Court Opinion

ID: 9443762
Source: CourtListenerOpinion
Date Created: 2023-08-03 19:29:57.642598+00
Date Added: 2024-06-11T17:29:35.751020
License: Public Domain

On Petition for Rehearing.
MARIS, Circuit Judge.
The Central West Utility Company, an intervenor in this case, has filed a petition for rehearing which calls for brief discussion. Its principal contention is that the inadequacy of the Liberty lateral to deliver the volume of gas which the Commission’s order would require Panhandle to deliver to Central West and other *683customers served from that lateral is due largely to the fact that Panhandle has allowed the lateral to fall into a condition of decay and disrepair. Central West urges that to the extent that the Commission’s orders here under attack require Panhandle to restore the Liberty lateral to the capacity for which it was originally designed and authorized and which it at one time had they are within the Commission’s authority. With this contention we agree.

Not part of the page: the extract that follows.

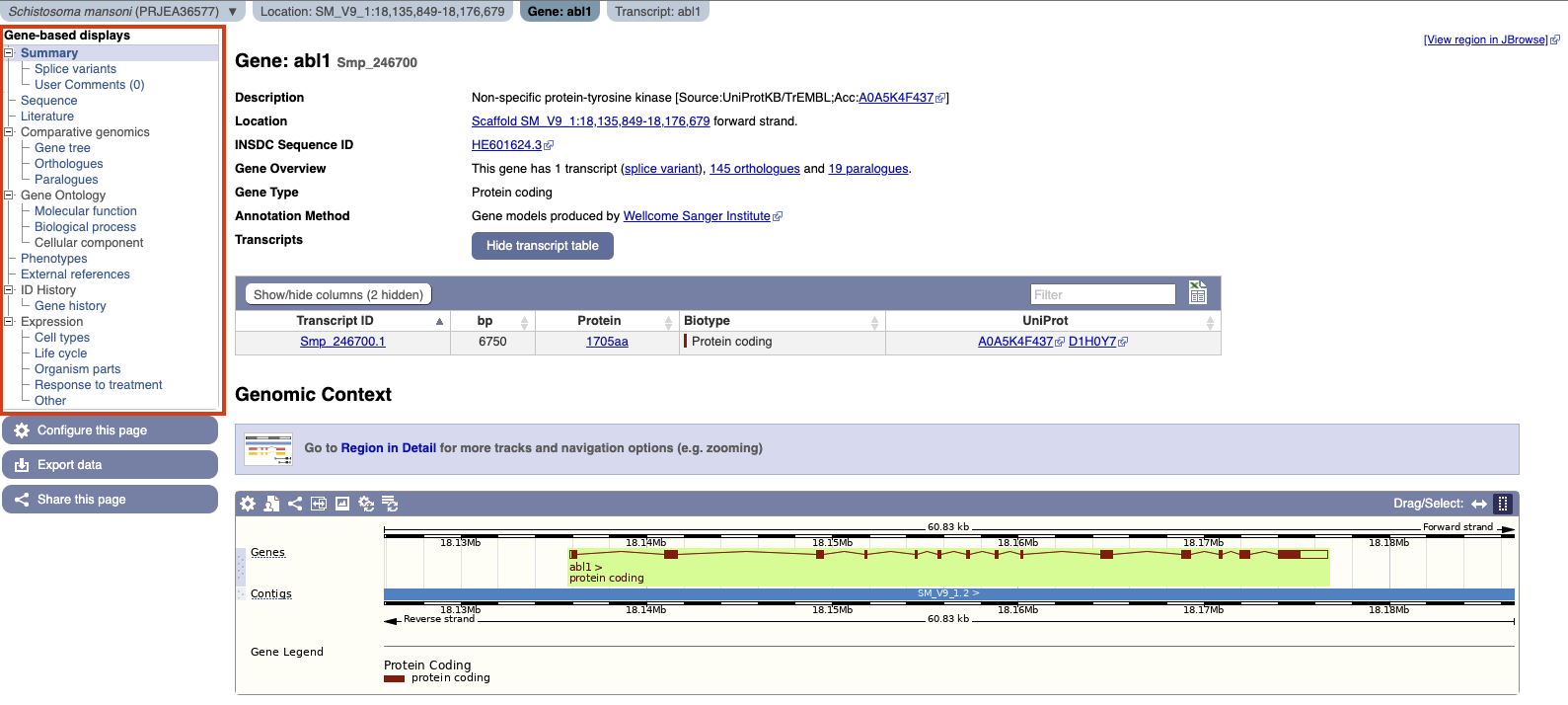Collapse the Gene Ontology tree node

click(9, 196)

When a natural-gas company, after securing the approval of the Commission, has constructed or acquired a pipeline having a definite designed capacity it has an obligation in the public interest to maintain the pipeline in such good order and repair as to be able to continue to deliver the volume of gas for which it was originally designed and approved. And if it develops that the company can in actual operation safely and feasibly deliver a larger volume of gas through the pipeline than it was designed to carry this obligation of maintenance includes the duty to keep the pipeline in condition to deliver this larger volume of gas. If the company fails in its duty of maintenance the Commission under section 7(a) of the Act, IS U.S.C.A. § 717f(a), may, if necessary or desirable in the public interest, direct the company to improve its facilities by their rehabilitation and repair, or even reconstruction, to the extent necessary to restore them to their original designed and approved capacity or former actual capacity, as the case may be. For such action would clearly not involve an enlargement of transportation facilities within the ban of the proviso in section 7(a). And the same may well be true of a direction for the use in operating a pipeline of improved facilities which will increase its carrying capacity, provided a physical enlargement of the pipeline itself is not involved.

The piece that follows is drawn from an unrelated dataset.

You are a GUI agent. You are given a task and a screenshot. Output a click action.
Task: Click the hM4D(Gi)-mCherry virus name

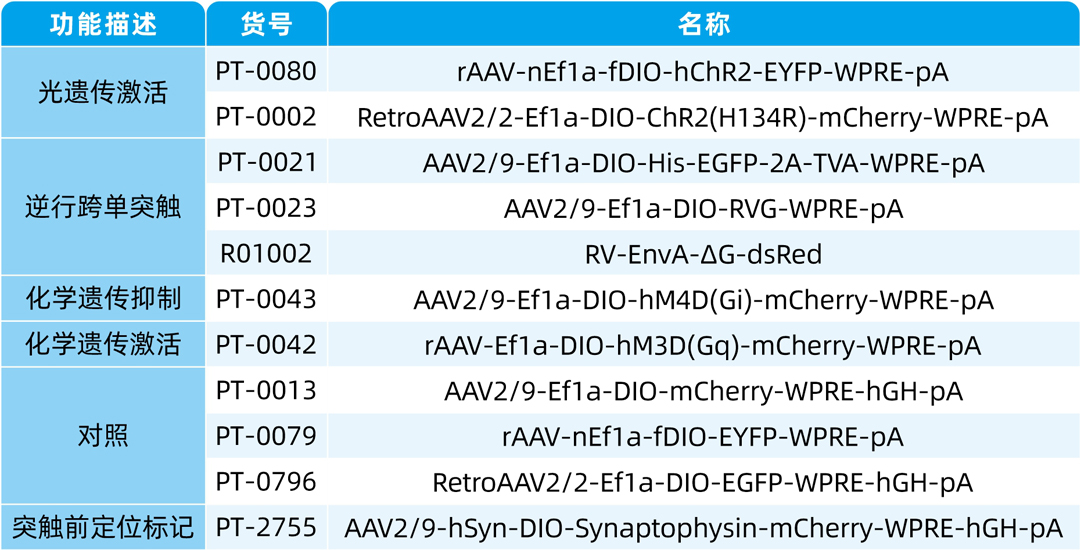pyautogui.click(x=703, y=299)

We adhere, however, to the view expressed in the opinion of the court heretofore filed that the Commission is prohibited by the proviso in section 7 (a) from directing an improvement of the transportation facilities of a natural gas company which involves the enlargement of those transportation facilities, even, though the purpose is to enable the delivery of more gas in order to eliminate undue discrimination between customers. Whether a given improvement does or does not involve a prohibited enlargement may be a close technical question, however. We agree with the view expressed by our brethren of the Sixth Circuit in Michigan Consol. Gas Co. v. Panhandle Eastern Pipe L. Co., 6 Cir., 1949, 173 F.2d 784, 788, that it is a question which should be passed upon in the first instance by the Commission.
Here the Commission has not passed upon this question, since it took the view that it was empowered by section 5(a) of the Act to order the enlargement of the Liberty lateral by Panhandle regardless of the ban of the proviso in section 7(a), because it thought such action to be necessary to avoid undue discrimination among Panhandle’s customers. Its orders in this regard having now been set aside, the Commission will be free to reconsider, in the light of the opinions of this court, the extent to which it may lawfully require Panhandle to improve, and thereby to increase the present capacity of, the Liberty lateral.
The petition for rehearing will be denied.
McLAUGHLIN, Circuit Judge, adheres to the views expressed in his dissenting opinion heretofore filed.